Таким образом, мы стали жителями города без синего неба, но с белыми ночами. Города туманов и дождей. Дождей июльских и декабрьских. Города каналов, канавок, мостиков и мостов с золотыми львами, держащими в зубах золотые цепи. Города проспектов, прямых, как чертежная линейка, и площадей, справедливо называющихся полями.
Из года в год, со скучным постоянством, мы уезжали на летние месяцы в Коктебель.
– Это то место, - говорил Кирка, - куда мы каждый год собираемся не ехать.
Он был прав.
До июня наше семейство обычно шумело:
– Нет, ни за что! К Богу! С Коктебелем покончено! Надоел!
Впоследствии это мудрое решение покончить с Коктебелем наш парень поддержал античной мудростью. Он сказал:
– Обжора Лукулл изрек: "Неужели у меня меньше ума, чем у журавля или аиста? Нет, я не намерен постоянно жить на одном месте!"
У Кирки была редкая память.
Я похлопал его по плечу:
– Ты, брат, умеешь цитировать. Итак: улетим из Коктебеля, как журавли и аисты.
– На Новый Афон или в Гагры, - предложила Никритина.
– Великолепно! Поищем, мамочка, новые земли. Как Христофор Колумб.
– Ты все остришь?
– Пытаюсь.
А в июне дьявол привычки опять заговорил во мне:
– Как ни вертись, друзья мои, но Коктебель - самое лучшее место на этом комочке грязи. Какой пляж! Какое море! Какие фиолетовые горы!
– А какая Вера Павловна! Какая Муська!– добавил Кирка.
И мы отправлялись туда в восьмой раз.
Вопросы воспитания начали меня терзать еще до рождения наследника.

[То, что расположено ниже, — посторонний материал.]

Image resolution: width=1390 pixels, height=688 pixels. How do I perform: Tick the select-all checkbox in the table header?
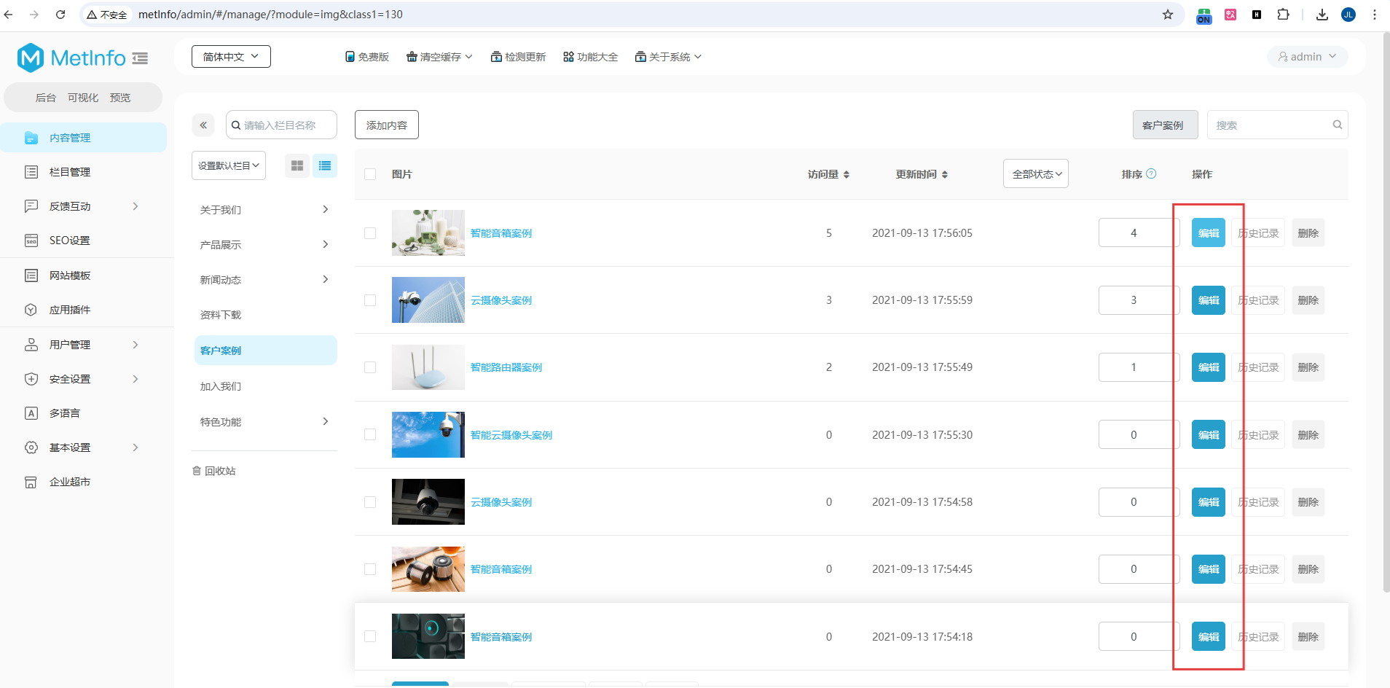[x=370, y=174]
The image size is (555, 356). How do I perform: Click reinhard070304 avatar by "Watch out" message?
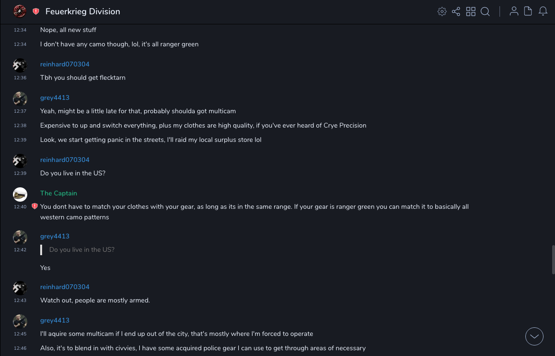click(20, 288)
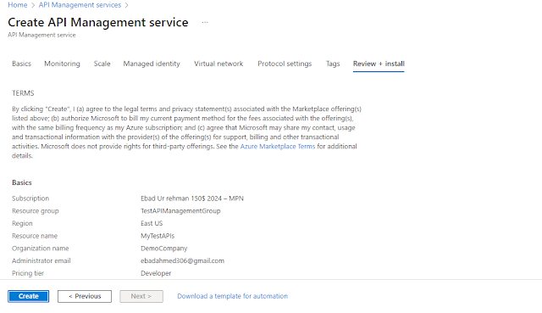Open API Management services breadcrumb
The height and width of the screenshot is (313, 542).
pos(80,5)
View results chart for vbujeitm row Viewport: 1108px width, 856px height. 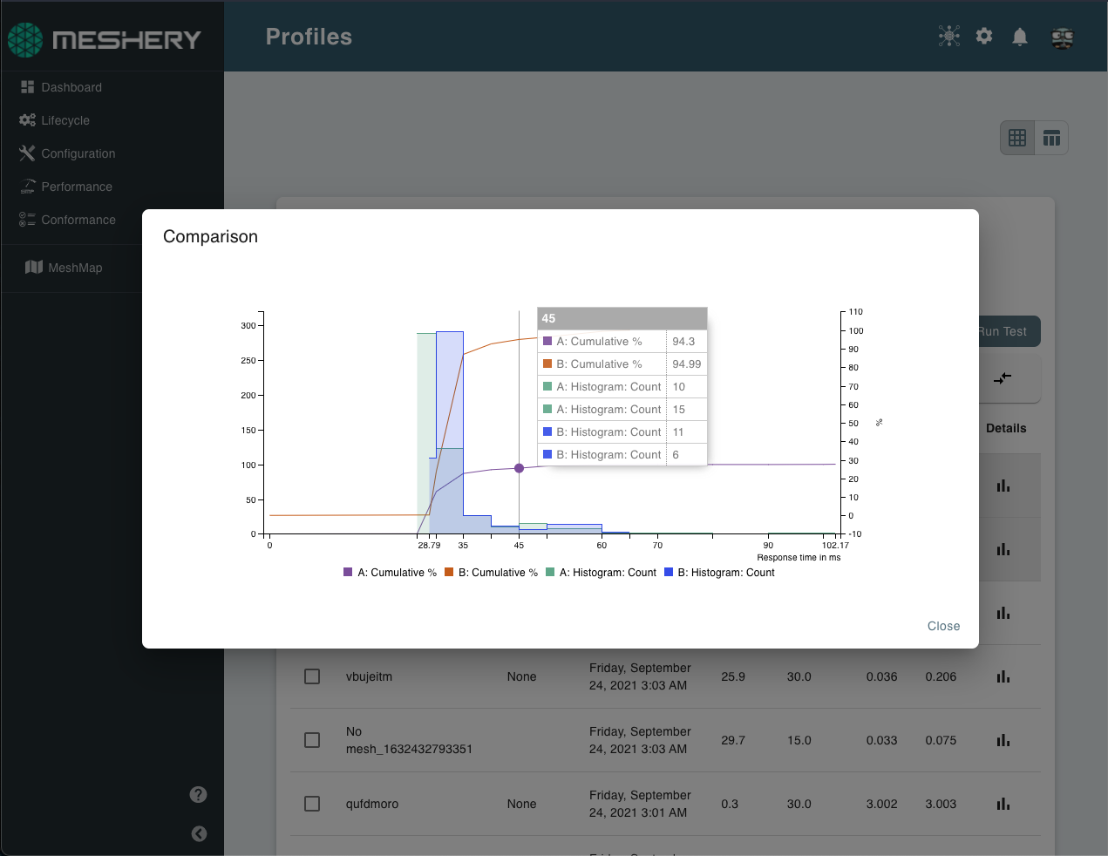pyautogui.click(x=1003, y=676)
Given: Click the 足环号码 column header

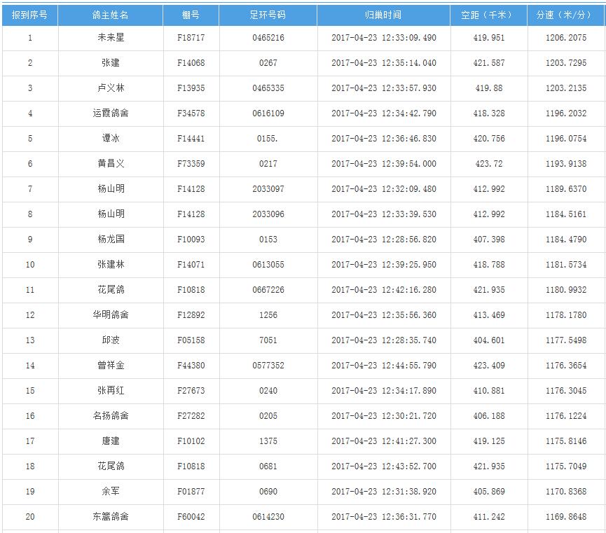Looking at the screenshot, I should point(268,15).
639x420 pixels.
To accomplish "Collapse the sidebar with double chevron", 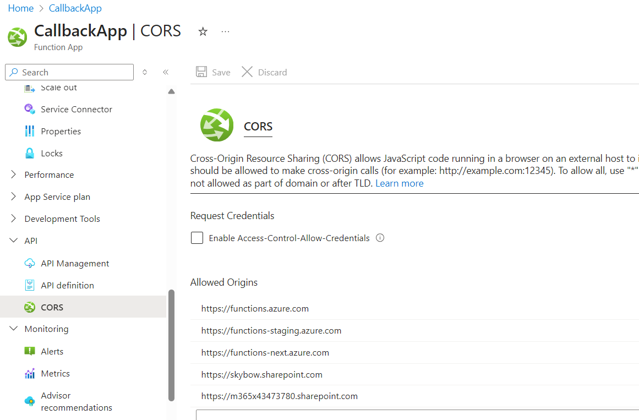I will click(166, 72).
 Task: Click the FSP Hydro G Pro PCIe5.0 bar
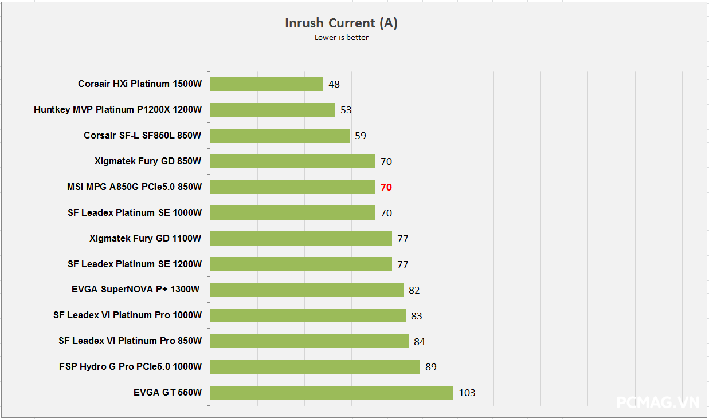[x=315, y=367]
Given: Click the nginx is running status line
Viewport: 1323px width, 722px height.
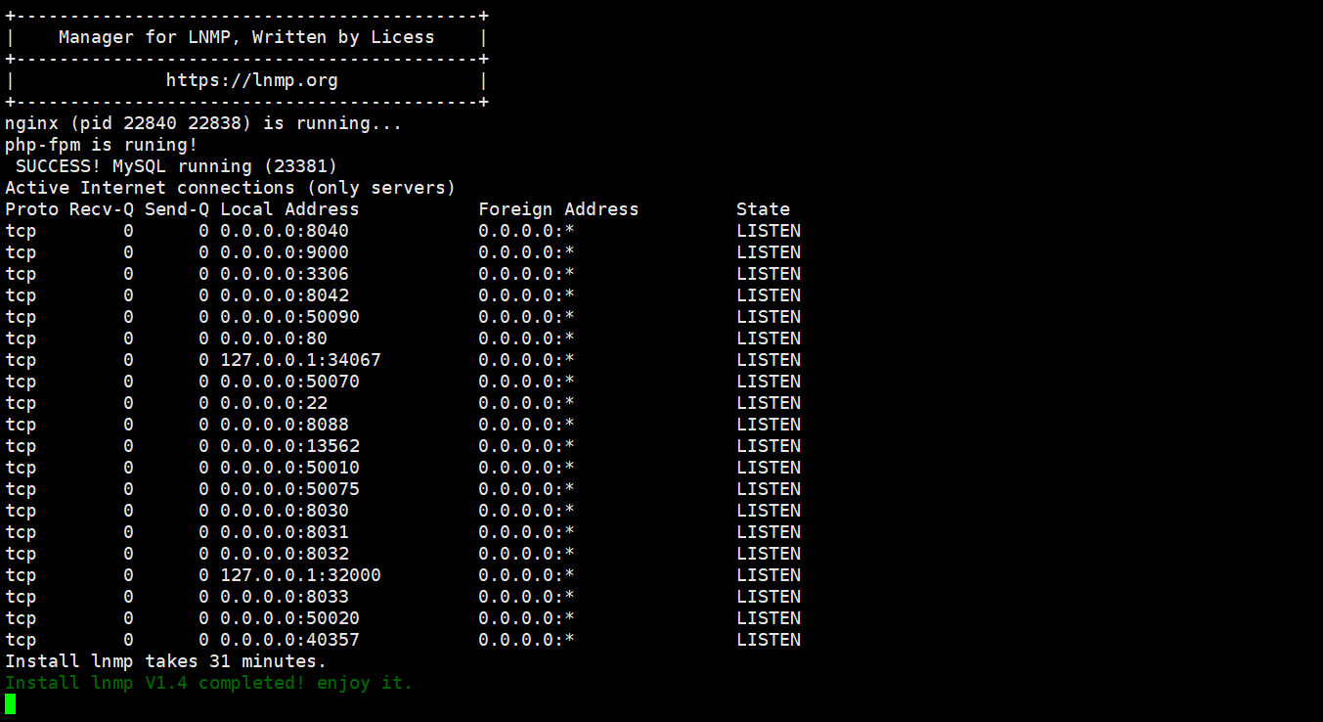Looking at the screenshot, I should pyautogui.click(x=203, y=123).
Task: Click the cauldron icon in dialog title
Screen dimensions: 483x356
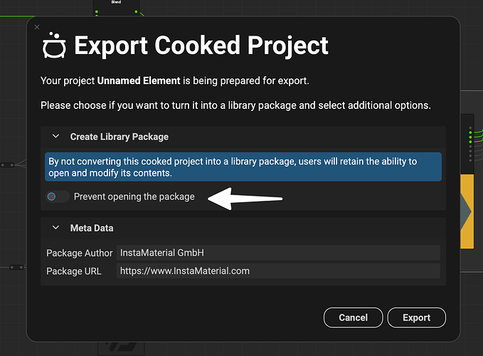Action: coord(54,46)

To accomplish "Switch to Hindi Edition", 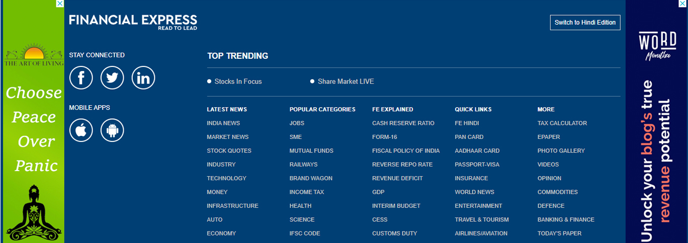I will pos(585,23).
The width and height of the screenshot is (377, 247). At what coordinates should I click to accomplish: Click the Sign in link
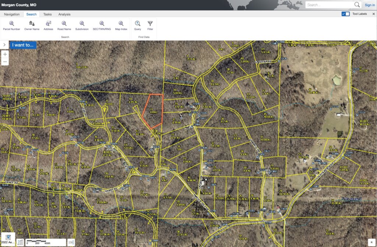pos(370,5)

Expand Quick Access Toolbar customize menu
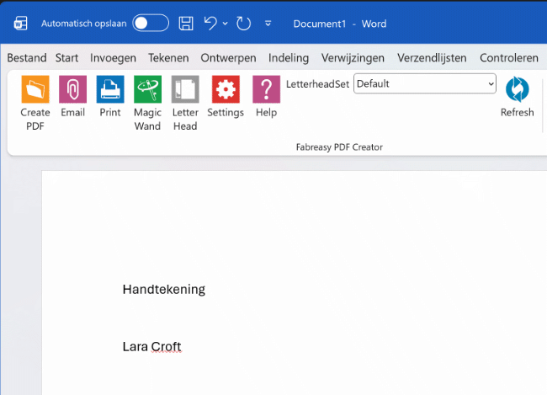pos(268,24)
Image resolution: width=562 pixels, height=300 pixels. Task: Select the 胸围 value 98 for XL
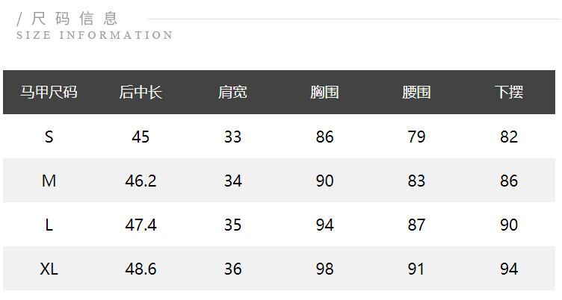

Я считал, что отец должен являться высоким и непререкаемым авторитетом для своего сына. А для этого отец обязан лучше сына играть в шахматы, в теннис, в волейбол. Лучше плавать и грести, знать почти все на свете, чтобы на любой вопрос, на любое "почему?" отвечать точно и обстоятельно. Бог ты мой, сколько этих мучительных "почему?" у наших ребят!